Start-ups need to tread carefully as their intrinsic adaptability may become a double-edged sword in today’s world. Crises, such as the one we face now, can bring about opportunities for businesses to transform, allowing them to mobilise, however, opportunity doesn’t always equal success. There is some truth in the famed line ‘no good crisis should go to waste’, but we must not forget that start-ups are especially susceptible to external shocks to our economy and society. So often start-up culture is romanticised, but the reality is much more complex.
Emerging businesses should be shrewd and refrain from leaping at every would-be opportunity that can come up from a crisis. Continuously refer to your consumer’s needs and remind yourself and your team of the brand’s purpose. Don’t pivot too quickly or you risk losing your core identity.

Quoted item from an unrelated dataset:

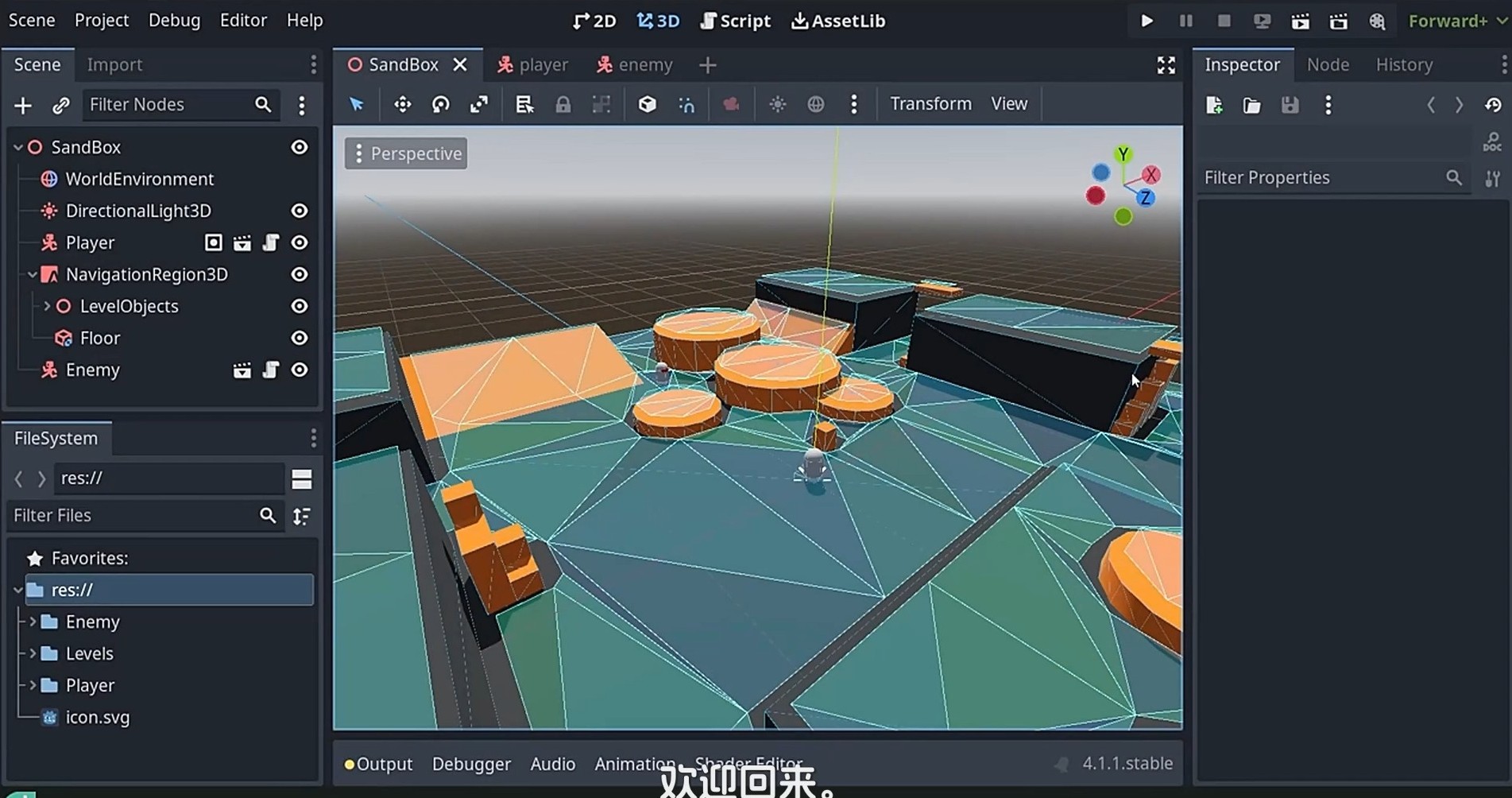Select the Move mode tool
This screenshot has width=1512, height=798.
click(x=402, y=104)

A quote I live by is one by [philosopher] Seneca: ‘luck is what happens when preparation meets opportunity.’
In essence, the best results are achieved when your plans are clear and focused. As we continue to weather the pandemic, it is crucial that we all ensure our vision doesn’t stray too far from long-term goals. Rely on these as a force to navigate choppy waters, which will be short-term. Planning will stop decisions or policies that are inauthentic to the brand being made, which can have a negative impact on the business’s ability to fulfil its mission when the storm has passed.

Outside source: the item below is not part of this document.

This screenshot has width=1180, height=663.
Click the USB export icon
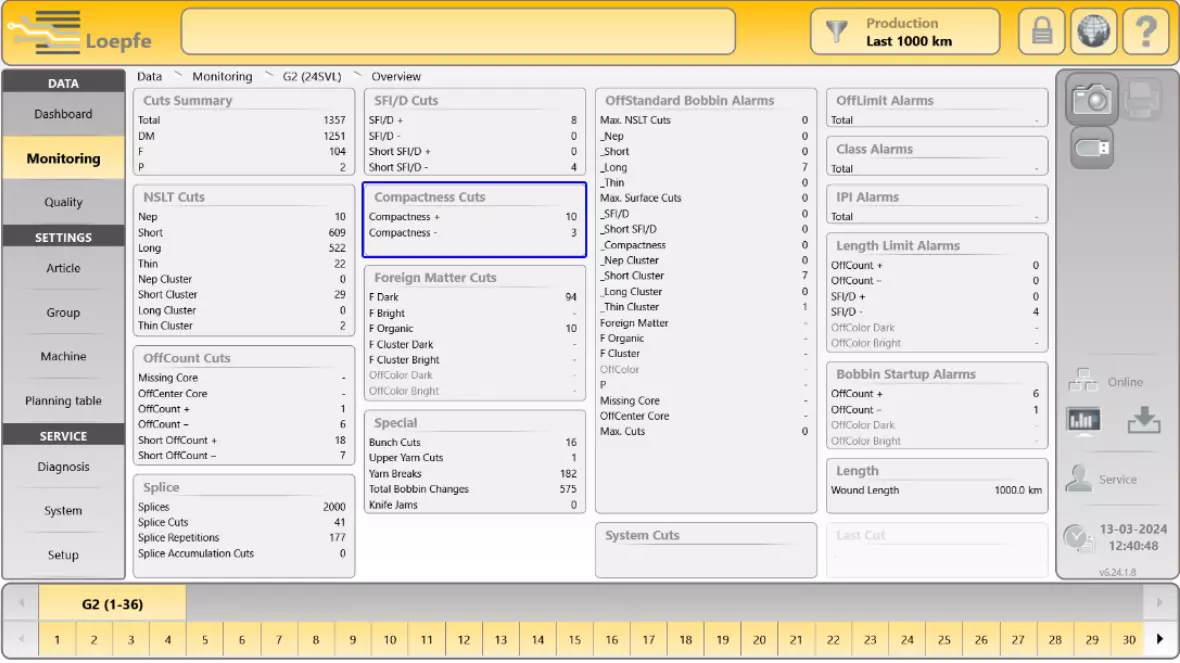click(x=1091, y=148)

The team you create is also important and very much in your hands. So often we see brand purpose from the consumer’s perspective: from the outside looking in. Your team will also experience the shift in priorities your consumer has, and morale has been tested and compromised over the last year. A successful, efficient team isn’t the one that pools together talented and smart individuals, but rather the one that combines those qualities with tireless dedication to the end-goal. Protecting brand purpose for their sake is just as important.
The entrepreneurial process is an exciting rollercoaster of ups and downs. Part of the journey is refusing to be consumed by short-term successes and failures, but rather riding the waves and staying true to your cause. The challenges faced last year will likely prove to be the most testing business experiences throughout our careers. As we look beyond this to predict how brands will fare, we should always remember to be empowered by our own brand mission.

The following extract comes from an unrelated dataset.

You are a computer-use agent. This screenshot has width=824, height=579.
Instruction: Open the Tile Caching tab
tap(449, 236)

Remember: Keep the customer and your brand purpose in mind always; always adapt but never pivot too quickly.
Justin Wang is the CEO and co-founder of hydration brand LARQ, makers of the world’s first self-cleaning water bottle who, in 2020, pioneered the innovative LARQ Pitcher water filter. LARQ was launched with a simple vision, one where innovative technology could be combined with inspirational design to help people access pristine drinking water easily and sustainably.
Prior to LARQ, Wang was the former President of FOREO, an award-winning beauty technology company, where he oversaw product marketing, strategy, product management, sales and marketing. Justin helped to grow the FOREO brand to be one of the leading beauty technology companies in the world, in just over three years. Before his role at FOREO, Justin was an investor with L Capital (the investment arm of Louis Vuitton Moët Hennessy), where he helped numerous entrepreneurs grow their consumer retail business through strategic investment and partnerships.